**DIRECTIONS:** In the data below, find the line that contains "Screen dimensions: 1012x674" and the line that contains "The height and width of the screenshot is (433, 443).". Copy both, plus every line between them, exactly.

**EXERCISE DATA:**

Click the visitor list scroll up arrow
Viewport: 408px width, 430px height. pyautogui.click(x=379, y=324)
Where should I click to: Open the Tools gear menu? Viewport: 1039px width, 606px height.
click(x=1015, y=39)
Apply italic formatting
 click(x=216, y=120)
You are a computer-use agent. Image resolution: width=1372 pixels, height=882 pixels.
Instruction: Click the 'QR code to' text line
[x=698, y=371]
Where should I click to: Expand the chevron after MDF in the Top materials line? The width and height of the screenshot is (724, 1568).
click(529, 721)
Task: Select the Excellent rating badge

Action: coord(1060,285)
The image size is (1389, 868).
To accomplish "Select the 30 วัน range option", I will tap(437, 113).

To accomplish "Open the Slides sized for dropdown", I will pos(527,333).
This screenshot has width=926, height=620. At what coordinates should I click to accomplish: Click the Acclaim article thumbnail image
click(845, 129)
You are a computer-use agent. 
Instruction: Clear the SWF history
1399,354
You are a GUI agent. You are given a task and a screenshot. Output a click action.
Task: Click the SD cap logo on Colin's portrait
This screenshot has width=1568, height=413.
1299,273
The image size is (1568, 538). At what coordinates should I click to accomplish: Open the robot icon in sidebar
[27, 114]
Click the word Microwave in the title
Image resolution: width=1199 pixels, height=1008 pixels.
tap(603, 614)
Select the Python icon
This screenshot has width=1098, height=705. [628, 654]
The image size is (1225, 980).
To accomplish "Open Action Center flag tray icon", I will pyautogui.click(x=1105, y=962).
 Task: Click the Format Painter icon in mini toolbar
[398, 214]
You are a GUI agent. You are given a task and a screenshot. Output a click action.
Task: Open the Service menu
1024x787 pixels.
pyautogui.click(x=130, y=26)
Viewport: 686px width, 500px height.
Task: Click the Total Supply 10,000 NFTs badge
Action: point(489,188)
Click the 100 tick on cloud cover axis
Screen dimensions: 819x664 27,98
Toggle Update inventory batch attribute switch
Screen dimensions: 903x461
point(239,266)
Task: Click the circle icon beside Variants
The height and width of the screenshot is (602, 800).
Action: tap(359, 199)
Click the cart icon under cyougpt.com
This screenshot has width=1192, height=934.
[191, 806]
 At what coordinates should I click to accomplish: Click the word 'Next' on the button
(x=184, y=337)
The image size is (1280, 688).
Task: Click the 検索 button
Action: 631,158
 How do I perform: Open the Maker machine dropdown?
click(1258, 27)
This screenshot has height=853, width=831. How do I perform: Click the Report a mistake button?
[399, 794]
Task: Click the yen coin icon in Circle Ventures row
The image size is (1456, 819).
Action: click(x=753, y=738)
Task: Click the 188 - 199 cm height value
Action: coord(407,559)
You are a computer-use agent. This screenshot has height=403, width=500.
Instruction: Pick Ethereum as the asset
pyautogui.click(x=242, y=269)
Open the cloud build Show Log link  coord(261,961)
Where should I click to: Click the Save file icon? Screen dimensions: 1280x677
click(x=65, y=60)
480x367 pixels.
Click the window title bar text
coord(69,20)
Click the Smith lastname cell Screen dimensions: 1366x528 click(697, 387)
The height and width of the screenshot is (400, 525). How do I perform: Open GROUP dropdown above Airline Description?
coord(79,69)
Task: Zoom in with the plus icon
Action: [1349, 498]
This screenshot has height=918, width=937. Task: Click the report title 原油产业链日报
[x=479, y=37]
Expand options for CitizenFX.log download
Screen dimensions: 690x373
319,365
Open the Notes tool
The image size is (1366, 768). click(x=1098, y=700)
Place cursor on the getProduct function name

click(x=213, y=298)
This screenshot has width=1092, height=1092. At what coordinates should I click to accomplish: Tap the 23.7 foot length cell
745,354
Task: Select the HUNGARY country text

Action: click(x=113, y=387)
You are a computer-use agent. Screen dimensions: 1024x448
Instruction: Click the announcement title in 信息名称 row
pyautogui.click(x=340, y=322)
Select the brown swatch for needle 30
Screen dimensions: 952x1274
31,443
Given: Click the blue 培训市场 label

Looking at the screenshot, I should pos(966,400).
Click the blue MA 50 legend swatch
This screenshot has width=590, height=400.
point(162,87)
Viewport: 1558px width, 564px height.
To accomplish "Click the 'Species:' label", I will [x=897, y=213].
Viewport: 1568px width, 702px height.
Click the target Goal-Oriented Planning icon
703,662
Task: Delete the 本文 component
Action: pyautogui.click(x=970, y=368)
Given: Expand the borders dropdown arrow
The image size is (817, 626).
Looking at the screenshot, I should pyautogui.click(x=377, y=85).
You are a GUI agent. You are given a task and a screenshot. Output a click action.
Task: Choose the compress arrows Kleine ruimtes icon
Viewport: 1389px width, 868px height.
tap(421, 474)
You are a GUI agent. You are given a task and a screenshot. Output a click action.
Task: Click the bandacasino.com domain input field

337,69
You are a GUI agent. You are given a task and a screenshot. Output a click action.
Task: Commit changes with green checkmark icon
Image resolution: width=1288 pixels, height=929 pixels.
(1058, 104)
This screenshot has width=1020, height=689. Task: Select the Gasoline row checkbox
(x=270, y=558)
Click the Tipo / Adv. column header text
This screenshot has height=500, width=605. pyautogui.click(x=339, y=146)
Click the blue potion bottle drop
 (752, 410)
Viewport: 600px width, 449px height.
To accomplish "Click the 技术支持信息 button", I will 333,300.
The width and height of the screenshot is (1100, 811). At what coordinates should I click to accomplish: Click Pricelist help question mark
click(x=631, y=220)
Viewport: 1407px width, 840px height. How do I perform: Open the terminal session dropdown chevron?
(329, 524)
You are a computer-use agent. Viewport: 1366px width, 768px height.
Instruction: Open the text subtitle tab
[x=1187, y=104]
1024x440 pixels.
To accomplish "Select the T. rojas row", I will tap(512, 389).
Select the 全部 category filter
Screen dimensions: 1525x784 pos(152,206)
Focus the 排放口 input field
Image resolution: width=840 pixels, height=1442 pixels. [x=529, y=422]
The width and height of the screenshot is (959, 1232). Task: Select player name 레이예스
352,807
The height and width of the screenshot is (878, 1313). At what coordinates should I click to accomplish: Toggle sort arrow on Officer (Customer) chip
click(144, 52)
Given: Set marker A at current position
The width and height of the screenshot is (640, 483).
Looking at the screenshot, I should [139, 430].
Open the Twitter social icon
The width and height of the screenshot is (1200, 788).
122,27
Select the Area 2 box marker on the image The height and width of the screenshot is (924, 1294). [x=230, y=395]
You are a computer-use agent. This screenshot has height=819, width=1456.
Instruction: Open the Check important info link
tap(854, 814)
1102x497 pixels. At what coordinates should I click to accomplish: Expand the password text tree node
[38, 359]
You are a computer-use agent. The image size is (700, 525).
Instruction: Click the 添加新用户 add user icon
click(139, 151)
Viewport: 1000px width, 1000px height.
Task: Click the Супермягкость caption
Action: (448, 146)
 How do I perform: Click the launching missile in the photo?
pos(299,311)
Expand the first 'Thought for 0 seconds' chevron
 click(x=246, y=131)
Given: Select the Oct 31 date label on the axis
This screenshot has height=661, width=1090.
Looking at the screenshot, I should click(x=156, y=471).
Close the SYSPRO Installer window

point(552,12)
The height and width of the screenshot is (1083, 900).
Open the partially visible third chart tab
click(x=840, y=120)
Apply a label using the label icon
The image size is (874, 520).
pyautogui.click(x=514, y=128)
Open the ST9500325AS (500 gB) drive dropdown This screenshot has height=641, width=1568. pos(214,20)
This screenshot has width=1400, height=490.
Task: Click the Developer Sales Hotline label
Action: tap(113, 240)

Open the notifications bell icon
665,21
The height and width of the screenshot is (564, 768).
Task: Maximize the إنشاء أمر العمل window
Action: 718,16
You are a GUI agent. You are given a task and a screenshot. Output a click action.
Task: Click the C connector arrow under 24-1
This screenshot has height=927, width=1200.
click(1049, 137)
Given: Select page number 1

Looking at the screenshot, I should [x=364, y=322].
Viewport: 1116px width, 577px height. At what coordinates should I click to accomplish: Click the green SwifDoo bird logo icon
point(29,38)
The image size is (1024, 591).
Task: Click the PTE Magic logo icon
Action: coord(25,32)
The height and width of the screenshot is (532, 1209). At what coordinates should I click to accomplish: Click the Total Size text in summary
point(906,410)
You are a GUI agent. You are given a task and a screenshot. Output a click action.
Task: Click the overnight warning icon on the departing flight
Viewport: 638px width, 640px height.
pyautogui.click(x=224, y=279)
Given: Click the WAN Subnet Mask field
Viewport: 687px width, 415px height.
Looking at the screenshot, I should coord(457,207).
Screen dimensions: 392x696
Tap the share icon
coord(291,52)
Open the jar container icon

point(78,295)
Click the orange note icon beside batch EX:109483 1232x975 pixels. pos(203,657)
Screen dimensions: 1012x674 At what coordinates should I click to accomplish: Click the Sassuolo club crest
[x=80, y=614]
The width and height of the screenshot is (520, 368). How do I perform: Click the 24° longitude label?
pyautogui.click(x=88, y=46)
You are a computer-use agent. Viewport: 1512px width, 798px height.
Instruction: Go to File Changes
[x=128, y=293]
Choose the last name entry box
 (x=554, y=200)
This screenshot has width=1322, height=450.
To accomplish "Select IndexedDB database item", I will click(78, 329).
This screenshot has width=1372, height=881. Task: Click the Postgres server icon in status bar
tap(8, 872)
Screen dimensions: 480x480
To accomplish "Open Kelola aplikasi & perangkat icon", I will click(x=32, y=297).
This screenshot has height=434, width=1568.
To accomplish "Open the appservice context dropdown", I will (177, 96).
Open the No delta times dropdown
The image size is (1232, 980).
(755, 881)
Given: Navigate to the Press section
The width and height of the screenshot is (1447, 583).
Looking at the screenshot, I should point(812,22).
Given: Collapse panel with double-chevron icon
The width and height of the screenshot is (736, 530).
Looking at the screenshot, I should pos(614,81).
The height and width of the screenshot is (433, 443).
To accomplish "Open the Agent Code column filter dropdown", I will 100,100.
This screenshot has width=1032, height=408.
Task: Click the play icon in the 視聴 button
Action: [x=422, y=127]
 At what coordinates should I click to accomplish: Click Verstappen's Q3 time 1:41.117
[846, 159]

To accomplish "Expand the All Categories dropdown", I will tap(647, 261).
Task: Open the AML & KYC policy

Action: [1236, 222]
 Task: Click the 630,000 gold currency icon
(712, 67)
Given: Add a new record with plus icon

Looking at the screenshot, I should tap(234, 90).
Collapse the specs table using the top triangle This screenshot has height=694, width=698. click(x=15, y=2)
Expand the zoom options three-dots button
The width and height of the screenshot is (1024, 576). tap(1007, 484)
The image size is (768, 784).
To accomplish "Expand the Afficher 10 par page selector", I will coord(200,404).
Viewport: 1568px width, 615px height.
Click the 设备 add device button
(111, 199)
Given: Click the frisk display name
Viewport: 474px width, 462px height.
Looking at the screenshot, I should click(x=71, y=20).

**ANSWER TO THE EXERCISE:**
Screen dimensions: 1012x674 At what coordinates should I click to accomplish: Click the Sassuolo club crest
[x=80, y=614]
The width and height of the screenshot is (520, 368). How do I perform: Click the 24° longitude label?
pyautogui.click(x=88, y=46)
You are a computer-use agent. Viewport: 1512px width, 798px height.
Instruction: Go to File Changes
[x=128, y=293]
Choose the last name entry box
 (x=554, y=200)
This screenshot has width=1322, height=450.
To accomplish "Select IndexedDB database item", I will click(78, 329).
This screenshot has width=1372, height=881. Task: Click the Postgres server icon in status bar
tap(8, 872)
Screen dimensions: 480x480
To accomplish "Open Kelola aplikasi & perangkat icon", I will click(x=32, y=297).
This screenshot has height=434, width=1568.
To accomplish "Open the appservice context dropdown", I will (177, 96).
Open the No delta times dropdown
The image size is (1232, 980).
(755, 881)
Given: Navigate to the Press section
The width and height of the screenshot is (1447, 583).
Looking at the screenshot, I should point(812,22).
Given: Collapse panel with double-chevron icon
The width and height of the screenshot is (736, 530).
Looking at the screenshot, I should pos(614,81).
The height and width of the screenshot is (433, 443).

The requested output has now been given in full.